Price Optimization in Brazilian Retail: An Approach Based on Reinforcement Learning and Macroeconomic Variables
Dynamic Pricing. Deep Reinforcement Learning. PPO. LSTM. Retail.
In retail markets characterized by volatility, seasonality, and high informational dimensionality, dynamic pricing plays a strategic role in revenue optimization and margin preservation. This dissertation investigates the application of Deep Reinforcement Learning (DRL) to dynamic pricing in the Brazilian retail context by proposing an integrated architecture that combines Proximal Policy Optimization (PPO) with a Long Short-Term Memory (LSTM) forecasting model. The problem is formulated as an augmented Markov Decision Process (MDP), incorporating microeconomic variables, macroeconomic indicators, and prospective demand signals into the agent’s state vector. The research is structured in three stages: (i) a Systematic Literature Review (SLR) following the PRISMA protocol, which identifies gaps related to the integration of exogenous macroeconomic variables and the lack of multidimensional evaluation; (ii) the development of a stochastic simulation environment calibrated with real-world data; and (iii) comparative experimentation against economically plausible baseline policies, including inflation-indexed adjustments based on official DIEESE indicators.

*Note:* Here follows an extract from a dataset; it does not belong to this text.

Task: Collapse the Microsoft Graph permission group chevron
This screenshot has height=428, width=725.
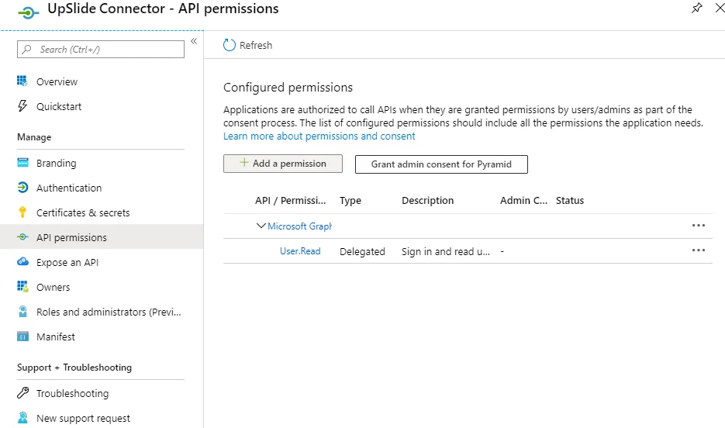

The consolidated experimental configuration (V8) achieved accumulated revenue of R$ 142.043 million, outperforming the most competitive baseline by 0.9845% (+R$ 1.38 million), while maintaining operational stability and economically coherent price trajectories over 106 timesteps. The results validate the effectiveness of the forecast–control architecture in mitigating decision myopia and capturing marginal gains at scale, offering a formally grounded and reproducible framework for price management in high-complexity environments.